Task directions: Up to and including the line that contains "Task: Switch to the Error Scan tab", reproduce every line exactly, beginning with the first line below.

Given data:
----

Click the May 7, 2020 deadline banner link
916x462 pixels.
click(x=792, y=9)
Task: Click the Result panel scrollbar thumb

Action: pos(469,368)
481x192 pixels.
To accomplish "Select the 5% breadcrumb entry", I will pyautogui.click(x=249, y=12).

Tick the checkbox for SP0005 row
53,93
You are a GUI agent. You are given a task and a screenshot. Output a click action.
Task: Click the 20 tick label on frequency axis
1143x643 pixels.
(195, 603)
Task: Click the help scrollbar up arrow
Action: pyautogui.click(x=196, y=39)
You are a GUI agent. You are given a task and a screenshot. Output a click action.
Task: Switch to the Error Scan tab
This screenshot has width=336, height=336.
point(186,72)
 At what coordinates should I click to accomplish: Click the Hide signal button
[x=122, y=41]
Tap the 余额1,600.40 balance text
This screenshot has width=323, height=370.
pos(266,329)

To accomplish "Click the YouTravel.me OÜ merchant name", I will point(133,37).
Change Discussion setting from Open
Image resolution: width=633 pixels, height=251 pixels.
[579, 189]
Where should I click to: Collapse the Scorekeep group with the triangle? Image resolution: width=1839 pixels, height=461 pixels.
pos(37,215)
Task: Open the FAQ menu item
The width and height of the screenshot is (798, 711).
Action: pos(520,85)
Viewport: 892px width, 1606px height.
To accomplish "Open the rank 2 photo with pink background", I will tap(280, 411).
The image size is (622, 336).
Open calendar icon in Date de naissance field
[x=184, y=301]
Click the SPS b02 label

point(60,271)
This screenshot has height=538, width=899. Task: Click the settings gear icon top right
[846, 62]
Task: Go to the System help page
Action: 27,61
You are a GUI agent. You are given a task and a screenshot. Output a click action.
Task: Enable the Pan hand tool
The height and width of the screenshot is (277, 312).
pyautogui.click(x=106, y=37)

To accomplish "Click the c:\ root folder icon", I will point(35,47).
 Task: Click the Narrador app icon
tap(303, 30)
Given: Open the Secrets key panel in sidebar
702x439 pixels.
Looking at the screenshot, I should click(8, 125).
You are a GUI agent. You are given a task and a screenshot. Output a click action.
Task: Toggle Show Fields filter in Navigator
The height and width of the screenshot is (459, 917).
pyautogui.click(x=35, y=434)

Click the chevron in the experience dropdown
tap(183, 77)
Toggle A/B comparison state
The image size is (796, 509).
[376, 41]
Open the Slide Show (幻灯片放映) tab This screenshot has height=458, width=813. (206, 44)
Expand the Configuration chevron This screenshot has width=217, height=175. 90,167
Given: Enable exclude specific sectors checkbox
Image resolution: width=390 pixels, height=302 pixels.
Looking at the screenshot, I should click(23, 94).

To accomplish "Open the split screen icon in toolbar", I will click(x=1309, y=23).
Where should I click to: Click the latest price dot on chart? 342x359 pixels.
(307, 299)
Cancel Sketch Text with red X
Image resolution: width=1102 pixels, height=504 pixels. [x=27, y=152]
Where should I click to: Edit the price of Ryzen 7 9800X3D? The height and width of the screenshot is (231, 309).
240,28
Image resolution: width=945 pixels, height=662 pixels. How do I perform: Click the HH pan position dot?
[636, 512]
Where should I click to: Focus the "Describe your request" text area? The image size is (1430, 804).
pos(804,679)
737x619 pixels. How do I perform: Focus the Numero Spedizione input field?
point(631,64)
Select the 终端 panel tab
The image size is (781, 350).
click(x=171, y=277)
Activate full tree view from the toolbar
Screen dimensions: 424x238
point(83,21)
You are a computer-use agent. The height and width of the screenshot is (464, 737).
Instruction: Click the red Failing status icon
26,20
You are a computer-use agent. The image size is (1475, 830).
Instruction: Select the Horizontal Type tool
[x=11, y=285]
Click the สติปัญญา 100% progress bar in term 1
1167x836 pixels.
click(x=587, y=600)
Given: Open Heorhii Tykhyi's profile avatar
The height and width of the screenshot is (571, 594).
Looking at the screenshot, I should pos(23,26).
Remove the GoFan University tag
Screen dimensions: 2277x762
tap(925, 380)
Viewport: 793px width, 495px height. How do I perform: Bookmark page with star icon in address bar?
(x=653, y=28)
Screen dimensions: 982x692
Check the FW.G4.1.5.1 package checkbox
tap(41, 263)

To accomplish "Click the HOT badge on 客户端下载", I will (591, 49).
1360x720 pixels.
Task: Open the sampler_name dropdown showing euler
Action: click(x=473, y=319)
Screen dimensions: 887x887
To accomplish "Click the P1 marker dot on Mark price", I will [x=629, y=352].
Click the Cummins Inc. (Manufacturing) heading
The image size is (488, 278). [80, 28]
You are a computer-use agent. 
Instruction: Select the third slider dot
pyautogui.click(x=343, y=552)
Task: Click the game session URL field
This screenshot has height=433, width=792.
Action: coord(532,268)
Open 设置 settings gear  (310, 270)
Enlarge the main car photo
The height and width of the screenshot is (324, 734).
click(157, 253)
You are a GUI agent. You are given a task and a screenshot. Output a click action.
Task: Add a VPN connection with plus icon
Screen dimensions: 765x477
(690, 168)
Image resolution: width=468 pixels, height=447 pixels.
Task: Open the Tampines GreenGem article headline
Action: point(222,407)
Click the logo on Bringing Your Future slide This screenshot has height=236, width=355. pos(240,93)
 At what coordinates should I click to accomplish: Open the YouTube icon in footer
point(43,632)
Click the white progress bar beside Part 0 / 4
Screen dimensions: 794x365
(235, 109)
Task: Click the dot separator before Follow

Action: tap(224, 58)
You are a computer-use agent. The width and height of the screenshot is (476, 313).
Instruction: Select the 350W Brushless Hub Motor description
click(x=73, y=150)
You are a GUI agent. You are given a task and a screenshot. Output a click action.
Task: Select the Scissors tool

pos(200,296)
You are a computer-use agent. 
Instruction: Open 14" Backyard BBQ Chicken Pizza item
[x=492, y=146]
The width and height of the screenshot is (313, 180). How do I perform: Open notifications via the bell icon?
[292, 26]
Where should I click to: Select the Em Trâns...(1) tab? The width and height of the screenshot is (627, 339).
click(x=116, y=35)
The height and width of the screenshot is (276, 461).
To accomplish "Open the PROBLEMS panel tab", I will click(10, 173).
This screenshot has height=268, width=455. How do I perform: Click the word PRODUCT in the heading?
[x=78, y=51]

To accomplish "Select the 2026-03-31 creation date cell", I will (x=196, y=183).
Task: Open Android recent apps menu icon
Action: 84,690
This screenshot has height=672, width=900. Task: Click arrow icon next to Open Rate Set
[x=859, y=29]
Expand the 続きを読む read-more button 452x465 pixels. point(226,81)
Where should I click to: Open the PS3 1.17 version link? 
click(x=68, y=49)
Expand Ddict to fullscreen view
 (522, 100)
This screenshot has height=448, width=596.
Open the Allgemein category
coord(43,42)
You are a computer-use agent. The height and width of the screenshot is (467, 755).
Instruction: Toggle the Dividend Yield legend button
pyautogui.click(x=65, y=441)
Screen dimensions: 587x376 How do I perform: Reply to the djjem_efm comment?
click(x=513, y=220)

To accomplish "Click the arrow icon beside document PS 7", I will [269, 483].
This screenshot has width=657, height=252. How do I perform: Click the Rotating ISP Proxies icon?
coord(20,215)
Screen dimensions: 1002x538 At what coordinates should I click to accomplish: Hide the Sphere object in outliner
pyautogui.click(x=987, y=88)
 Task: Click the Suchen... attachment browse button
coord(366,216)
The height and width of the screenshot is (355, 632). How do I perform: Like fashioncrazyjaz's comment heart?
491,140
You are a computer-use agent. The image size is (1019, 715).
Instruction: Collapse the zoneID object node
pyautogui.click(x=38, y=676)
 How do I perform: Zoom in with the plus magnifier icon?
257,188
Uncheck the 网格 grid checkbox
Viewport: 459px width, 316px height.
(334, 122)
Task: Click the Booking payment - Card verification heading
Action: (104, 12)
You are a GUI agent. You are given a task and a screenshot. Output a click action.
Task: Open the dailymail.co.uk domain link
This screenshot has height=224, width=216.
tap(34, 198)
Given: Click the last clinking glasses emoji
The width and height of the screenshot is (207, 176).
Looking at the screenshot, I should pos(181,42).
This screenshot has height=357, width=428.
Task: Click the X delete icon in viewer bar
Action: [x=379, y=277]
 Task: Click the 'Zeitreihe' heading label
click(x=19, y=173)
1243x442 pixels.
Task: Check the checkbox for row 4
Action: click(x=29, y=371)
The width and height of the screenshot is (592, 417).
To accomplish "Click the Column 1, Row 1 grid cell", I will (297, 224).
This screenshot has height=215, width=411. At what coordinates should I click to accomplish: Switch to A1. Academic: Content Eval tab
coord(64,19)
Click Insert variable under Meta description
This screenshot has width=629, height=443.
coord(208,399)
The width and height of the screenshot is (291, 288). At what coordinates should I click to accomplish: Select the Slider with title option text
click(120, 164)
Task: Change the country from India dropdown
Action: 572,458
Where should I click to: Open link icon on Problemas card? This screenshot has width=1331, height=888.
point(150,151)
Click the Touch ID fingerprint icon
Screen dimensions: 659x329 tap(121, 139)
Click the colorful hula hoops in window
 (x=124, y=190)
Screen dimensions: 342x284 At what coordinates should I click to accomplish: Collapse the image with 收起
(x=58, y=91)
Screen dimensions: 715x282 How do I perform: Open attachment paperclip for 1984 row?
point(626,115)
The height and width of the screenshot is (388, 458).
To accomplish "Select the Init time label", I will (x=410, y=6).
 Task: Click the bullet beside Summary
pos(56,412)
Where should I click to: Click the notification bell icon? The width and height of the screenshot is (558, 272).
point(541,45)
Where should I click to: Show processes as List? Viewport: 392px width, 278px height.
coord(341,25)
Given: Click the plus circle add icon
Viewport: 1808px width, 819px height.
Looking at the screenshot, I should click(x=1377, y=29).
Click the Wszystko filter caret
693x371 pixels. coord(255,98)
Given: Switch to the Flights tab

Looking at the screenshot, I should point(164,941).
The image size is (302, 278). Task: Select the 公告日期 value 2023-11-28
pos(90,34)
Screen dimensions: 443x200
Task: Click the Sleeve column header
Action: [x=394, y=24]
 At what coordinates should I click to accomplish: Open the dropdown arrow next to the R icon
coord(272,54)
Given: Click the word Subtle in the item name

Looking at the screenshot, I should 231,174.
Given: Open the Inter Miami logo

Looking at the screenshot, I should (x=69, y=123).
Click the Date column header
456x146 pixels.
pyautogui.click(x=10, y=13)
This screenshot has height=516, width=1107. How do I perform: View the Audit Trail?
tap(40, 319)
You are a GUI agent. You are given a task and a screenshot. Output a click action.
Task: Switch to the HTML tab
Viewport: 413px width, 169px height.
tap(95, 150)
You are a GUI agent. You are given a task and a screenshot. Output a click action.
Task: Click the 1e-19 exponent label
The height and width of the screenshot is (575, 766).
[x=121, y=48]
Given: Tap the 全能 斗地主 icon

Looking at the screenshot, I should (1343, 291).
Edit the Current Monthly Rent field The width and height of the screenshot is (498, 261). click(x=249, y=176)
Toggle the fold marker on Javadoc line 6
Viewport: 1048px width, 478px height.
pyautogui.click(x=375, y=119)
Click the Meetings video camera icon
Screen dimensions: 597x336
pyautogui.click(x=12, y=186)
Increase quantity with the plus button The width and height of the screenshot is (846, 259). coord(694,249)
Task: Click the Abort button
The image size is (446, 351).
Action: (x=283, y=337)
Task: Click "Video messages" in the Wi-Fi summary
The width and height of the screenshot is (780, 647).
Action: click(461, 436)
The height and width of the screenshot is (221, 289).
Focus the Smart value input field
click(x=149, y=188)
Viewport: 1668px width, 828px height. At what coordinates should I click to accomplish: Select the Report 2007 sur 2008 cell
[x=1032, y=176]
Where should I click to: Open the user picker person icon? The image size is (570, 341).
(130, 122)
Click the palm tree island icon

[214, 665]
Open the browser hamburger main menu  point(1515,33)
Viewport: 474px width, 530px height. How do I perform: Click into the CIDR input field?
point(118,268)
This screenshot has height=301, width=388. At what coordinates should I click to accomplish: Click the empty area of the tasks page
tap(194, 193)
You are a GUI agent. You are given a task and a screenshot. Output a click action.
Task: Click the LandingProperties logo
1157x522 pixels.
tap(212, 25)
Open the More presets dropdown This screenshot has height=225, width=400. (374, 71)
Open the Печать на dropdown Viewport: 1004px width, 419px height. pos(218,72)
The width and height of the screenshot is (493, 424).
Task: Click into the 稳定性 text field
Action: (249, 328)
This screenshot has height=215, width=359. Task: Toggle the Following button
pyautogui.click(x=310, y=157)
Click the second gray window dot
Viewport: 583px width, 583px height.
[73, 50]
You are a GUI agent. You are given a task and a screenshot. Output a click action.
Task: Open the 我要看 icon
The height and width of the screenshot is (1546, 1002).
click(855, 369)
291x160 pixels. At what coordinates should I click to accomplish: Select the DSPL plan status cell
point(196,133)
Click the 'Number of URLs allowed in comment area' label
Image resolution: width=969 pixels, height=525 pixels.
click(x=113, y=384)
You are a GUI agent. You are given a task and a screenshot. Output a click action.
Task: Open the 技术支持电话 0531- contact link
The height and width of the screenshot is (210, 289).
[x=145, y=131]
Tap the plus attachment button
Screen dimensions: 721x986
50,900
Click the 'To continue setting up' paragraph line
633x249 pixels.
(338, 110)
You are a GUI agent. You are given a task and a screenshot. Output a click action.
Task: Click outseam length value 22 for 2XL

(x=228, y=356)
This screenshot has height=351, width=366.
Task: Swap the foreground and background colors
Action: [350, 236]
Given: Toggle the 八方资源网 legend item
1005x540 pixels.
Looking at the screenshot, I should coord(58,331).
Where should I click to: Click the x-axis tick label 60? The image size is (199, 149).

----

Solution to the exercise:
Click the May 7, 2020 deadline banner link
916x462 pixels.
click(x=792, y=9)
Task: Click the Result panel scrollbar thumb

Action: pos(469,368)
481x192 pixels.
To accomplish "Select the 5% breadcrumb entry", I will pyautogui.click(x=249, y=12).

Tick the checkbox for SP0005 row
53,93
You are a GUI agent. You are given a task and a screenshot. Output a click action.
Task: Click the 20 tick label on frequency axis
1143x643 pixels.
(195, 603)
Task: Click the help scrollbar up arrow
Action: pyautogui.click(x=196, y=39)
You are a GUI agent. You are given a task and a screenshot. Output a click action.
Task: Switch to the Error Scan tab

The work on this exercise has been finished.